Я жил в маленьком непримечательном городке, до которого никому не было дела. По телевизору говорили про катастрофы, убийства, митинги недовольных граждан, вооруженные конфликты, взрывы, а у нас этого никогда и не было, словно мы не принадлежали к остальному миру, медленно погружающемуся в хаос. Сколько я себя помню, у меня над головой всегда нависало чистое небо, а воздух никогда не пах гарью пожаров или взрывающихся машин. Я не знал ни голода африканских детей, ни холода и болезней людей, оставшихся без крова в огромных городах-мегаполисах. Я был совершенно обычным человеком, наивным юнцом, познавшим в своей жизни лишь боль утраты, и мечтал спокойно дожить до старости в счастье и гармонии с собой и окружающими.
А что случилось со мной потом, хотите узнать? Я и сам этого так и не понял. Начинался обычный вторник, обыденный рабочий день, а потом все закружилось, завертелось, и я осознать не успел, как оказался в выгребной яме проблем и боролся за свою жизнь подобно зверю, загнанному в угол.
Я начну свой рассказ по порядку, с самого начала, с того самого вторника изменившего все раз и навсегда. Ведь хоть кто-то должен знать все с самого начала.
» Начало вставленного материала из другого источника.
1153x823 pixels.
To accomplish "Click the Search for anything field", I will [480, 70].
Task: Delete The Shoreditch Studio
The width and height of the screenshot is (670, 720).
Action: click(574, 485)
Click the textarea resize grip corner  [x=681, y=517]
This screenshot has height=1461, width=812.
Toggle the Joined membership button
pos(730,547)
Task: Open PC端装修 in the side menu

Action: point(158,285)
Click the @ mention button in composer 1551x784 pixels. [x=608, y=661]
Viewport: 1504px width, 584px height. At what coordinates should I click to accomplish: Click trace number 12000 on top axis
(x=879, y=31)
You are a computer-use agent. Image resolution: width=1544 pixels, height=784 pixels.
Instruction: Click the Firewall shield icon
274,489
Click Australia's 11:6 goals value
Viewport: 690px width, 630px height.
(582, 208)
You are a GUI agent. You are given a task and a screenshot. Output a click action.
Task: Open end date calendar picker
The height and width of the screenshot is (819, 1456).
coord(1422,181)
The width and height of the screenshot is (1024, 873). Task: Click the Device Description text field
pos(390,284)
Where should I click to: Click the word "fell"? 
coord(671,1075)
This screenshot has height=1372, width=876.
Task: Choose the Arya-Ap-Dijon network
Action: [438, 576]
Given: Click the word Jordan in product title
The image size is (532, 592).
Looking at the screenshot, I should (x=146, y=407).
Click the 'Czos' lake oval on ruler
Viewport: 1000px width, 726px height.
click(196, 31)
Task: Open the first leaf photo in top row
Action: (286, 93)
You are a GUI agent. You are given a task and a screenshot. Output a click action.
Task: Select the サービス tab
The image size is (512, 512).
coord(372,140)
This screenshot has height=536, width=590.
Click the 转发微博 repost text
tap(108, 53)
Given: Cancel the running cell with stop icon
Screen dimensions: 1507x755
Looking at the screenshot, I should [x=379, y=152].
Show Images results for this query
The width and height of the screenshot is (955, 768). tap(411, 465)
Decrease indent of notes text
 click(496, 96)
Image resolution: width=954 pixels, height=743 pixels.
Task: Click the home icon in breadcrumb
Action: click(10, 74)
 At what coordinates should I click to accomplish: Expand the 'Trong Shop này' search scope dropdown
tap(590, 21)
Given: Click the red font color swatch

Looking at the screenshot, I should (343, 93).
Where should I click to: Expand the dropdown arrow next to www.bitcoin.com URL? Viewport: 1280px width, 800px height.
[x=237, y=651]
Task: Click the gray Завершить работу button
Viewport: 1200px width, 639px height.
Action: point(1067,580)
В то утро я проснулся ровно в 6:30 под протяжно-мерзкие гудки электронных часов, что стояли на полу у моей кровати. В это время уже светало, и из-за ослепительного света восходящего солнца, бьющего через приоткрытые жалюзи, я еле заставил себя открыть глаза. Моргнул раз, второй, прогоняя дремоту, а потом практически на ощупь дотянулся рукой до ненавистного будильника, прекращая его вой, и вновь упал в теплую постель, почему-то на удивление уставший и разбитый. Состояние было такое, словно я и не ложился. Тело ломило от усталости, а о хорошем настроении и бодрости духа вообще говорить не стоило: все потому, что моя девушка, Джиллиан, из-за какой-то своей надуманной глупости ушла от меня ещё месяц назад, и с тех пор от неё не было ни слова. Она не выходила в социальные сети, не отвечала на домашний телефон, её мобильный был выключен.
Все говорило мне о том, что она бесследно пропала (или делала вид), а я же просто не понимал, чем мог её так сильно обидеть. Слухи, что разносились как ветром по нашему городку, в один голос твердили, якобы моя Джиллиан бежала из этих мест с никому неизвестным мужчиной, оставив здесь все, кроме денег. Но я не мог в это поверить, отрицая подобную клевету, ведь я её любил и все ещё продолжаю любить. Она для меня все.
Каждый новый день, не теряя призрачной надежды, я пытался дозвониться до неё, писал письма на электронный ящик, волновался как дурак, но она решила просто наплевать на мои чувства и игнорировала их дальше, как ни в чем не бывало.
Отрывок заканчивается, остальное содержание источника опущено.